__TEXT TO READ__:
LONDON (Reuters) - Japanese display maker Seiko Epson, part-owned by watchmaker Seiko, is the supplier of faulty mobile phone screens that have led to high return rates for Nokia products, industry sources said on Thursday.

The world's largest cellphone maker acknowledged last month that an abnormally high number of its phones had been returned to shops and operators due to malfunctioning screens. But it did not name the supplier of the displays.

Seiko and Nokia declined to comment.

The Finnish phone maker said the unnamed supplier of the screens, which shut off and go blank, would have to carry the costs.

Industry sources told Reuters on Thursday that Seiko Epson had been the manufacturer of the screens. Financial analysts estimate the cost at between $90.7 million and $136 million a quarter for repairs and replacements.

"It's Seiko Epson. Other screen makers have received some of the business it had from Nokia," one source said.

Nokia declined to specify if it had any a relationship with Seiko Epson.

"When difficulties emerge we tackle them together with our partners, and, therefore, we don't comment on our suppliers," said Nokia Mobile Phones spokesman Tapio Hedman.

Industry sources said Seiko Epson, Philips Electronics and Samsung Electronics were Nokia's key screen suppliers.

The exact number of broken phones has not been given, but Nokia has said it was significantly less than 10 percent of its output.

Surveys among phone retailers in several European countries consistently come up with a percentage of returned Nokia phones of between 20 and 30 percent.

__EXTRACTED DATA__:
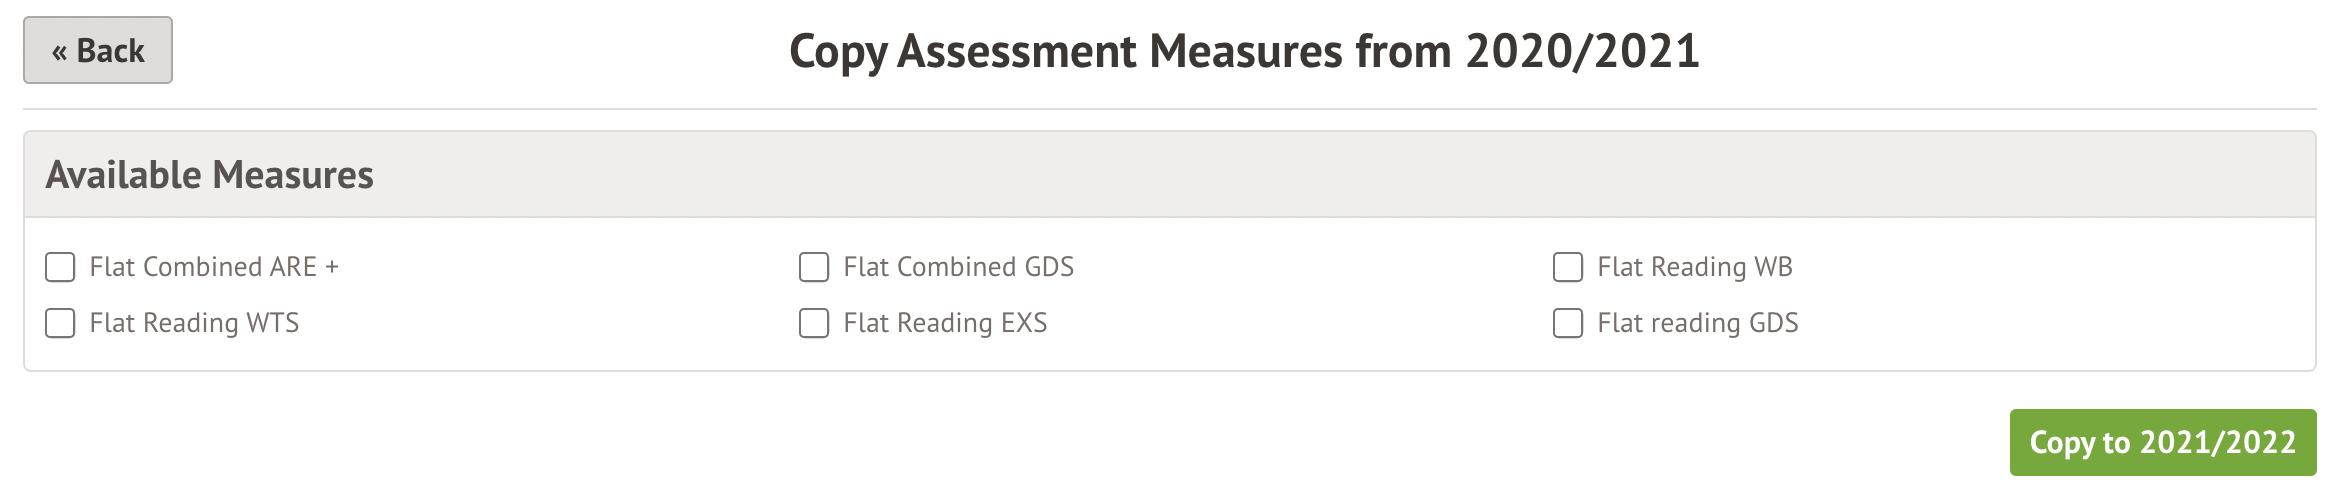Viewport: 2334px width, 488px height.
Task: Click the « chevron on the Back button
Action: (60, 52)
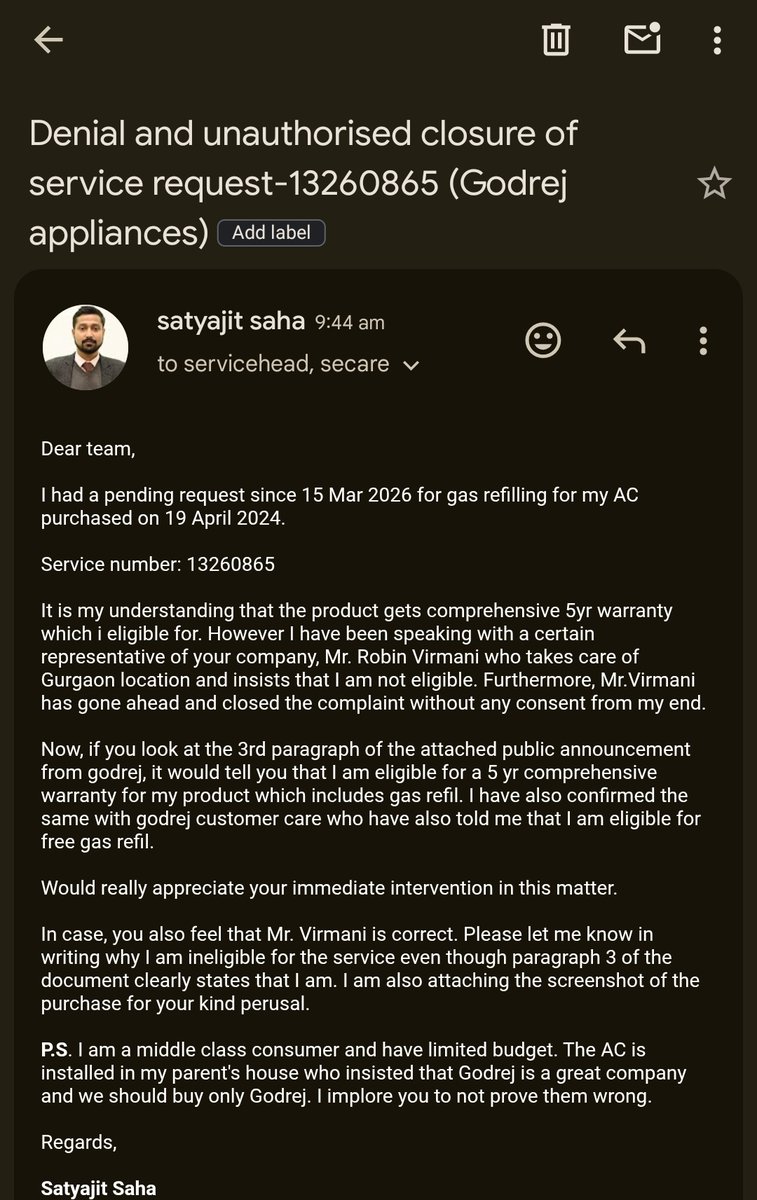Reply to satyajit saha's message
The height and width of the screenshot is (1200, 757).
pyautogui.click(x=629, y=341)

__TASK INSTRUCTIONS__:
A - Decide whether each statement agrees with the report on Nokia's faulty phone screens, answering yes or no and quoting the deciding words of the report: (i) When Nokia acknowledged the high return rate, it named the supplier of the displays. (ii) Nokia said the supplier of the faulty screens would have to bear the costs. (iii) Retailer surveys in several European countries put the share of returned Nokia phones below 10 percent.
B - Write the next part of the news report on Nokia's faulty phone screens, starting after its final sentence.

__ANSWERS GIVEN__:
A -
(i) No: "But it did not name the supplier of the displays."
(ii) Yes: "would have to carry the costs."
(iii) No: "between 20 and 30 percent."

B -
HIGH RETURN RATES

Nokia, which produces some 140 million phones a year and has a 37 percent global market share, said the faulty displays were mainly used in its top-line models, the small and expensive 8210 and 8260, and to a lesser extent in the more basic and cheaper 3000-series.

Carphone Warehouse, Europe's largest mobile phone retailer, said two weeks ago it had halted sale of the 8210, which retails in the UK at $289.50 without operators' subsidies, "pending a thorough investigation into the volumes of returns due to screen failures." No further details were given.

The average of returned phones due to failures should not be higher than five percent, although some manufacturers have to deal with return rates of around 10 percent for certain new models, analysts said.

Nokia said the fault had been fixed in February.

Seiko Epson postponed its initial public offering (IPO) planned for last year after poor earnings. The firm is six percent owned by Seiko, which intended to sell its stake after the IPO but is now considering selling it before then.